Ingredients and flavor

Kewpie is made of apple cider vinegar or rice vinegar and egg yolks, resulting in a "more custardy consistency" than typical American mayonnaises, many of which are made out of whole eggs. It also contains vegetable oil, monosodium glutamate, salt and spices.

A food writer with the Sacramento Bee wrote that "Kewpie’s irresistible flavor is different than other mayonnaises. After sweet, sour, salty and bitter, it is imbued with umami". The umami flavor component is the result of the monosodium glutamate. Comparing Kewpie to American mayonnaise, a food writer at the Los Angeles Times described the flavor: "The initial taste is mellower, creamier, even slightly fruity. The egginess is certainly stronger because of the yolk content, but it isn’t overpowering. There’s no added sugar, so it doesn’t have that cloying sweetness of a Miracle Whip." Its flavor is described as more "assertive" than common American brands. Mari Katsumura of the Michelin starred restaurant Yugen in Chicago compared Kewpie to U.S. market leader Hellmann's, concluding, "The acid is a bit higher, it's a little sweeter and the umami content is a little stronger, as well".

In 2017, the Chicago Tribune conducted a blind taste test of 13 brands of mayonnaise sold in the United States. Kewpie was the "clear winner", described as "way ahead of the pack". According to the newspaper  "The aroma was pleasantly eggy, the texture creamy. The eggy flavor was slightly tangy, with what one taster described as a 'very pronounced' umami element."

^^^^^^^^

### TASKS AND EXERCISES
a) List every newspaper named in the passage on Kewpie mayonnaise.
b) According to the passage on Kewpie mayonnaise, how many mayonnaise brands did the Chicago Tribune's 2017 blind taste test include?
c) Decide whether each statement agrees with the passage on Kewpie mayonnaise: (i) Kewpie contains added sugar. (ii) Kewpie's umami flavor comes from monosodium glutamate. (iii) Mari Katsumura found Kewpie's acid level lower than Hellmann's.
The lines that follow this passage are not needed for any task here.

### COLLECTED MATERIAL
^^^^^^^^

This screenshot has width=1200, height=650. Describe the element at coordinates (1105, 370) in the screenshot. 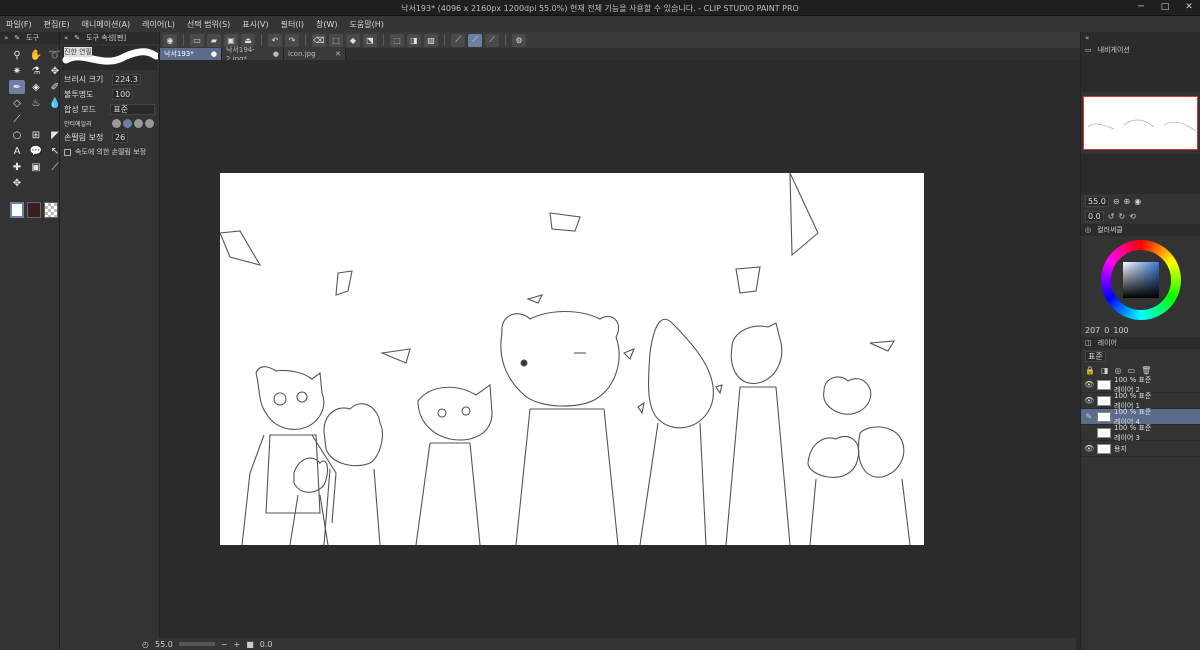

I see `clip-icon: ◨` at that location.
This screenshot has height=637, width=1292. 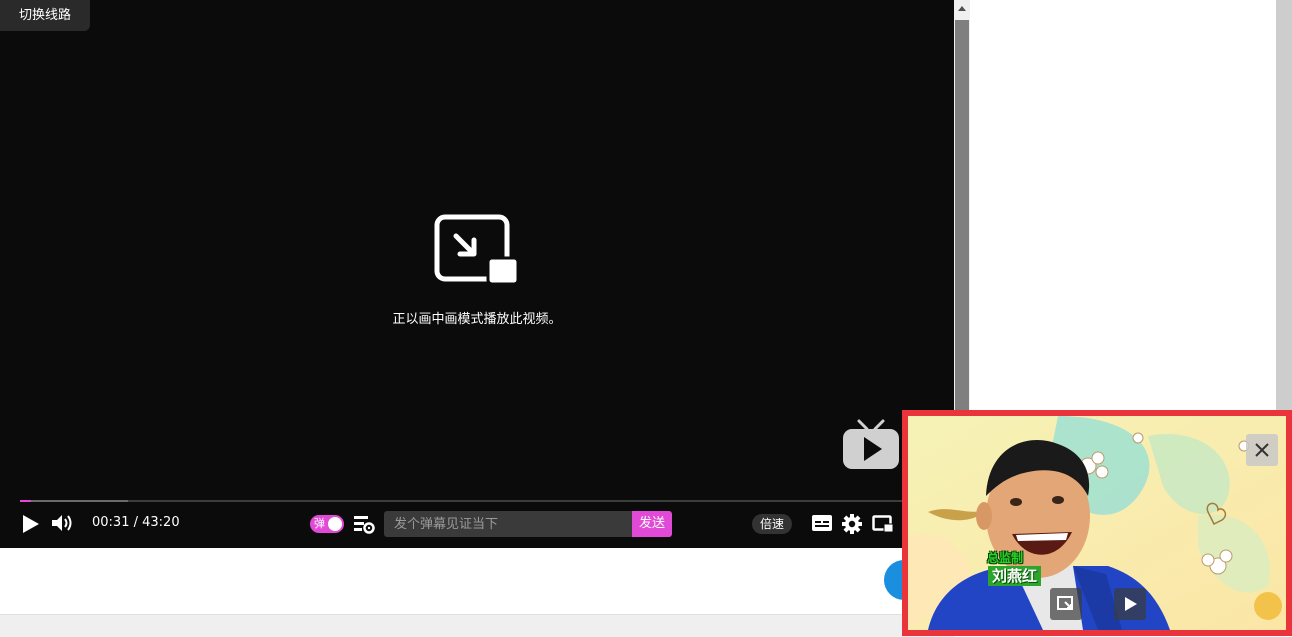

^^^^^^^^

### RESPONSES PER TASK
a) Sacramento Bee, Los Angeles Times, Chicago Tribune

b) 13 brands

c)
(i) No: "There’s no added sugar"
(ii) Yes: "The umami flavor component is the result of the monosodium glutamate."
(iii) No: "The acid is a bit higher"